• [READING TEXT]:

Pro forma combined revenue and cash operating profit (loss) are non-GAAP financial measures for the twelve months ended December 31, 2015, calculated as if Cogentix’s predecessors Vision-Sciences, Inc. and Uroplasty, Inc. had merged as of the earliest reported date. These pro forma results include the sum of the historical results of each predecessor company prior to the March 31, 2015 merger date, as well as post-merger historical results for the combined company. For a reconciliation of these financial measures to the most directly comparable GAAP financial measures, and for more information on their disclosure and use, please see “Non-GAAP Financial Measures” below.

Conference Call

Cogentix Medical will host a conference call and webcast today at 11:00 a.m. Eastern Time (10:00 a.m. Central Time). Darin Hammers, President and Chief Executive Officer, and Brett Reynolds, Chief Financial Officer, will host the event. Individuals wishing to participate in the conference call should dial 877-303-1595 with the conference ID number 78544327. To access a live webcast of the call, go to the investor relations section of Cogentix Medical’s website at ir.cogentixmedical.com.

• [THE TASK]:
Set down the part of the Cogentix Medical text running from "Cogentix Medical will" down to "website at ir.cogentixmedical.com.", word for word. The entries after the text are separate material with no tie to it.

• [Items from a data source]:
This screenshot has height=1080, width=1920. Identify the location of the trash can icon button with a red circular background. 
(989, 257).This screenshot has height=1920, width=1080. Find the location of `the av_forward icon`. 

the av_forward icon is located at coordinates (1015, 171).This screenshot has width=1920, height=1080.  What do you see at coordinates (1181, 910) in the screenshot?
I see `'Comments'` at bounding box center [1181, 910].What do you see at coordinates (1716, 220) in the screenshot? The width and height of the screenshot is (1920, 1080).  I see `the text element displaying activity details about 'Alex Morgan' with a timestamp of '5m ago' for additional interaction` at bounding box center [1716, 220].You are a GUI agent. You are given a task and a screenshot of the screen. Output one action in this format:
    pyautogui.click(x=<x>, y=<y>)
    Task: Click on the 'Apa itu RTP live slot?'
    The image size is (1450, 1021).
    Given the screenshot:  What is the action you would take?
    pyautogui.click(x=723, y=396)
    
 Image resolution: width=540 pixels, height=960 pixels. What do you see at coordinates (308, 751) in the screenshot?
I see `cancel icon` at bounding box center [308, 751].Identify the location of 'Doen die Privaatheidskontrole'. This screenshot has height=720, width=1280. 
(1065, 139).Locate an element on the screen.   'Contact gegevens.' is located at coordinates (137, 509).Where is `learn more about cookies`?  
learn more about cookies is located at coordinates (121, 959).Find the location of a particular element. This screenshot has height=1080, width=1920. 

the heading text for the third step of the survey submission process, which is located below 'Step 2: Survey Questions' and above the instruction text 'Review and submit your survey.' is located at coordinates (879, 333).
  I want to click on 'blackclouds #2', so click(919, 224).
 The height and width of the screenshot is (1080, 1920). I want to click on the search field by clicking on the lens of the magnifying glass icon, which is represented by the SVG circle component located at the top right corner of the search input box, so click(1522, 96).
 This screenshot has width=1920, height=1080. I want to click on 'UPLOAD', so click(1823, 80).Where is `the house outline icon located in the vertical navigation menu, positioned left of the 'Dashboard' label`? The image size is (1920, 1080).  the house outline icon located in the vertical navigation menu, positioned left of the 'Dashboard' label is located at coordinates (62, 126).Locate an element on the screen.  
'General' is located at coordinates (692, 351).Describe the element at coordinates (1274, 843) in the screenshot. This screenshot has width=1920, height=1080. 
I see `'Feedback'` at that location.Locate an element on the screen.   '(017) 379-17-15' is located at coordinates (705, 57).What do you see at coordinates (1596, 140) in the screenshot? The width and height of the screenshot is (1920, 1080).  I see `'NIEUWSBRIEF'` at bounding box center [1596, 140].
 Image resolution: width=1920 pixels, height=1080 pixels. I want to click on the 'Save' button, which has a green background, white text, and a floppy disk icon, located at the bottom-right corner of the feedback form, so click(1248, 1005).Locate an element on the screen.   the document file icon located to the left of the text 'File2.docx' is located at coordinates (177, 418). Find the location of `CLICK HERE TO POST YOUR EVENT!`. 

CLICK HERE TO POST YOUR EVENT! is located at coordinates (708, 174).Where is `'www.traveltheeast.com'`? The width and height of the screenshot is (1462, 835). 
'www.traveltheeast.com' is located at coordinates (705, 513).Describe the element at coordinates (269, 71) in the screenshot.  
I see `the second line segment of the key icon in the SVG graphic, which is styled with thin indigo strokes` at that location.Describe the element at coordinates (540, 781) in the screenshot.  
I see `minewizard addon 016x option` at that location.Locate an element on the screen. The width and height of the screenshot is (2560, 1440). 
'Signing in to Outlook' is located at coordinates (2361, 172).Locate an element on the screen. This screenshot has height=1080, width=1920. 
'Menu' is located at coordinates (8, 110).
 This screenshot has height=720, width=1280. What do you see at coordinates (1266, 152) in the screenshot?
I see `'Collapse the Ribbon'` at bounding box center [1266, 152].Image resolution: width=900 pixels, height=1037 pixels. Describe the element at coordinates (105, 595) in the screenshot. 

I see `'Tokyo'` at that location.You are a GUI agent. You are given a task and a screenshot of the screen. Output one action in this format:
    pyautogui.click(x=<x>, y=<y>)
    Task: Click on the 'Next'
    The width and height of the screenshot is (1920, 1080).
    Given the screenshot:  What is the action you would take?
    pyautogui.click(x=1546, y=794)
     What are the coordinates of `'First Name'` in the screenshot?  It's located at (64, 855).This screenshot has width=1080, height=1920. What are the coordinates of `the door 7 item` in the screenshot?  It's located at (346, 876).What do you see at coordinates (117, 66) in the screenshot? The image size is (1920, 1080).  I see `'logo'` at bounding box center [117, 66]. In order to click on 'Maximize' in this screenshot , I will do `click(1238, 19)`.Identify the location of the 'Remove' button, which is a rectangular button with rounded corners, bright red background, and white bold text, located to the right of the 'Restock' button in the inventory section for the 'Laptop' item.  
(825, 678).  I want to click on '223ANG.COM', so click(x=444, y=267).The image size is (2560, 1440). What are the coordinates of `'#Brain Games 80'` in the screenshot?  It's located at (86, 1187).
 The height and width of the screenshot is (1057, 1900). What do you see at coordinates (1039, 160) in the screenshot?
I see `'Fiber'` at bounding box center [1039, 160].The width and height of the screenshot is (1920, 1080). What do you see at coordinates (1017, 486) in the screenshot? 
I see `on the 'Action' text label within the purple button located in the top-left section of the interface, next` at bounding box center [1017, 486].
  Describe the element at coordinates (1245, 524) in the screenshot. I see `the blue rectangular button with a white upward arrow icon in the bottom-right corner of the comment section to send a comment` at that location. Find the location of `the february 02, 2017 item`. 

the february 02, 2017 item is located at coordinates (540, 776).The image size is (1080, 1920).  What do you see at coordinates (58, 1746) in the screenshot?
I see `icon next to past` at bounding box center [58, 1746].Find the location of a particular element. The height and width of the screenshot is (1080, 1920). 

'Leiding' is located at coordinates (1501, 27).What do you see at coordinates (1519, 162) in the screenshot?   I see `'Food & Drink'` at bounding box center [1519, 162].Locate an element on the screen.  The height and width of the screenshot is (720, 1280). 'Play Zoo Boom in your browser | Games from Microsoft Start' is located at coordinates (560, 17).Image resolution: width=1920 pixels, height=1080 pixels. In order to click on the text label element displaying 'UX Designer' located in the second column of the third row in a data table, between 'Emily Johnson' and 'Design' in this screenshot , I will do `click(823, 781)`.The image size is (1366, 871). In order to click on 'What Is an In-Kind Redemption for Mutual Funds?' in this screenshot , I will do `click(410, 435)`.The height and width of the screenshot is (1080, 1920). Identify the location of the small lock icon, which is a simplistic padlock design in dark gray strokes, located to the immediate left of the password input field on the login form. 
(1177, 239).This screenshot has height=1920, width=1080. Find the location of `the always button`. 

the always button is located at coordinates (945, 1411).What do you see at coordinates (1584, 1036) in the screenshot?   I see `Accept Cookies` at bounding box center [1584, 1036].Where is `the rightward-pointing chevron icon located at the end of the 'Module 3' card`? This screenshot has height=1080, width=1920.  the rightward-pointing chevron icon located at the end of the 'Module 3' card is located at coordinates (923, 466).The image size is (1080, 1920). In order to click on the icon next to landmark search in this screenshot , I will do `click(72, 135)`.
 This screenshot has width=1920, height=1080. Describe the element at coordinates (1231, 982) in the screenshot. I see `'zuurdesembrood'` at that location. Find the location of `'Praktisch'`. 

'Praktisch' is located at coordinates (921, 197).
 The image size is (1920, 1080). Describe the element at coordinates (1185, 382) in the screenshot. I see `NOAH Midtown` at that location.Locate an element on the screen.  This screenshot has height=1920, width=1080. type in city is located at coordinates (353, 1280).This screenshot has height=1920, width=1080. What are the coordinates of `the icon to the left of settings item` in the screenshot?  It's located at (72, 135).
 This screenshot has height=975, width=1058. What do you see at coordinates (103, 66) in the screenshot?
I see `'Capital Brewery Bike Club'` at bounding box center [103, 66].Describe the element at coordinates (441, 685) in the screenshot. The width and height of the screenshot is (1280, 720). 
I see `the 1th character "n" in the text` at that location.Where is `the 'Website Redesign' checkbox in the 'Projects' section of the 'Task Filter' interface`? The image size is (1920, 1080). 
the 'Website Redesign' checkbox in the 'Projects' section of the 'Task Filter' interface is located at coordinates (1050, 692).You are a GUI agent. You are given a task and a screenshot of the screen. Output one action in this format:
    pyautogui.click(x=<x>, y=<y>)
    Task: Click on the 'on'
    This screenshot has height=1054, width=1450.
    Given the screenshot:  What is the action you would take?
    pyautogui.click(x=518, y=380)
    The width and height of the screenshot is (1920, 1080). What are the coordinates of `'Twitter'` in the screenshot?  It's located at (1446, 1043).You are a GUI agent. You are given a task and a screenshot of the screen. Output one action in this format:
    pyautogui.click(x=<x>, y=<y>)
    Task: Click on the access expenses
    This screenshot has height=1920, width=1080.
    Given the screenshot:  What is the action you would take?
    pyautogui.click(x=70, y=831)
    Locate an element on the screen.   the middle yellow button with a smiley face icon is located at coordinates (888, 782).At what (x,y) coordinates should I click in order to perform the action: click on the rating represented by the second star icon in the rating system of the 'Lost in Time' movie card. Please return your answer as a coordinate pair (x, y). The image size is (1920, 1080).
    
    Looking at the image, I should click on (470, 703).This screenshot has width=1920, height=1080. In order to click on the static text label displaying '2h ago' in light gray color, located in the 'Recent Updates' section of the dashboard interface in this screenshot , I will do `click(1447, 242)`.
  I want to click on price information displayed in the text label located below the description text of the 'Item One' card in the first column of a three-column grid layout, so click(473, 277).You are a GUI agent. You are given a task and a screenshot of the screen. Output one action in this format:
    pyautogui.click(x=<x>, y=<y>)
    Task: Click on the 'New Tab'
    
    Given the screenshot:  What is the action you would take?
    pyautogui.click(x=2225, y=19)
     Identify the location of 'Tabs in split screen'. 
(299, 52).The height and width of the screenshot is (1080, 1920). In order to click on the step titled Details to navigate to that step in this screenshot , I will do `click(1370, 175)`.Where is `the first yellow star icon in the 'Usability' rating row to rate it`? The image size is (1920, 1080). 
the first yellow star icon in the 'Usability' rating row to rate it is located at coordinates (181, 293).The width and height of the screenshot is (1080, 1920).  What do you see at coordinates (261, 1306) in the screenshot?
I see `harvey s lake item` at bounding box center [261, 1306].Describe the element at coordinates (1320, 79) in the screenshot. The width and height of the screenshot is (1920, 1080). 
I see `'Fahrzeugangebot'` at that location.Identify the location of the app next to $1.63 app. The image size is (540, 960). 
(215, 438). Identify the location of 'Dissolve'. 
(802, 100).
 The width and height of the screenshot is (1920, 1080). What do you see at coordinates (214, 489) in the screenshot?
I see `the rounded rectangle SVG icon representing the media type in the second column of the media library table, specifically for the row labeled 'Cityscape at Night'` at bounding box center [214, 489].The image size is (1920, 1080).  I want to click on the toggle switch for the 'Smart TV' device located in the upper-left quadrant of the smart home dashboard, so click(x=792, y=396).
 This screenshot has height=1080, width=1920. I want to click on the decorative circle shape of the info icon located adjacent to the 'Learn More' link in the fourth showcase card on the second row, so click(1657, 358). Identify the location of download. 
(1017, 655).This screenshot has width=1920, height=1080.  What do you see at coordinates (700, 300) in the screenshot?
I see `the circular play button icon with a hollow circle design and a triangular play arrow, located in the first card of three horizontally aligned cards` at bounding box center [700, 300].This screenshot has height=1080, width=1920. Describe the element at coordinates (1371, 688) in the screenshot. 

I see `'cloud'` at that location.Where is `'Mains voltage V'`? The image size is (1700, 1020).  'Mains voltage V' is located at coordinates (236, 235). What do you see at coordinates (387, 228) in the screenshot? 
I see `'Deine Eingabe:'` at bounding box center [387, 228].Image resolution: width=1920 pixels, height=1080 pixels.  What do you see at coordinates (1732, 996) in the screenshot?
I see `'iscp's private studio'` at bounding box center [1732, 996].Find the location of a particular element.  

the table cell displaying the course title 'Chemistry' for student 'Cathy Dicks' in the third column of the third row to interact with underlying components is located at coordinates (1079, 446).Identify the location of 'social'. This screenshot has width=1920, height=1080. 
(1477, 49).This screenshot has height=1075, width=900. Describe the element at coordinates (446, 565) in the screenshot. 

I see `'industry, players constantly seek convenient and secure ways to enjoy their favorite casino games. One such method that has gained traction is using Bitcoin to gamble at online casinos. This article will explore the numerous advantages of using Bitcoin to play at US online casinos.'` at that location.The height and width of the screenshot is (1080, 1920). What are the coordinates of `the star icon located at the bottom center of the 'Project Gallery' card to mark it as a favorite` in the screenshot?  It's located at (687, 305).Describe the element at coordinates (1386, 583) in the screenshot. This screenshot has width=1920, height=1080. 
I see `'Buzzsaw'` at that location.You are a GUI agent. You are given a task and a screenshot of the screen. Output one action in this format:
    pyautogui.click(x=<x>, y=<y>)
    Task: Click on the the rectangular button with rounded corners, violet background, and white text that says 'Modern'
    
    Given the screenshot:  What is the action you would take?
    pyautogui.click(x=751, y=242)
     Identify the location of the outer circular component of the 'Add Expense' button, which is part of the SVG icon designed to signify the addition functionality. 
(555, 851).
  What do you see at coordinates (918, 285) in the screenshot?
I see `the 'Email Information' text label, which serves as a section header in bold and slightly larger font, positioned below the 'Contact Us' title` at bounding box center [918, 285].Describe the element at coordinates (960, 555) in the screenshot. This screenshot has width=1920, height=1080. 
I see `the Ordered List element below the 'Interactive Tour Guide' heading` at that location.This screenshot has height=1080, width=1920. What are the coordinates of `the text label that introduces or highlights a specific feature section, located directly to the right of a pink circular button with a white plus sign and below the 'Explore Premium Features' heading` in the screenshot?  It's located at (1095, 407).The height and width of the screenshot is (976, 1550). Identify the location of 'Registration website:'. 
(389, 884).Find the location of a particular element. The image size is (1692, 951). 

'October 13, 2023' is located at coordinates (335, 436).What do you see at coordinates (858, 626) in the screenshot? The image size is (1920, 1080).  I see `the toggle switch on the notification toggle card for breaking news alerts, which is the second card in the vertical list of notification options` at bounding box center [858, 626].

• [WRITTEN RESPONSE]:
Cogentix Medical will host a conference call and webcast today at 11:00 a.m. Eastern Time (10:00 a.m. Central Time). Darin Hammers, President and Chief Executive Officer, and Brett Reynolds, Chief Financial Officer, will host the event. Individuals wishing to participate in the conference call should dial 877-303-1595 with the conference ID number 78544327. To access a live webcast of the call, go to the investor relations section of Cogentix Medical’s website at ir.cogentixmedical.com.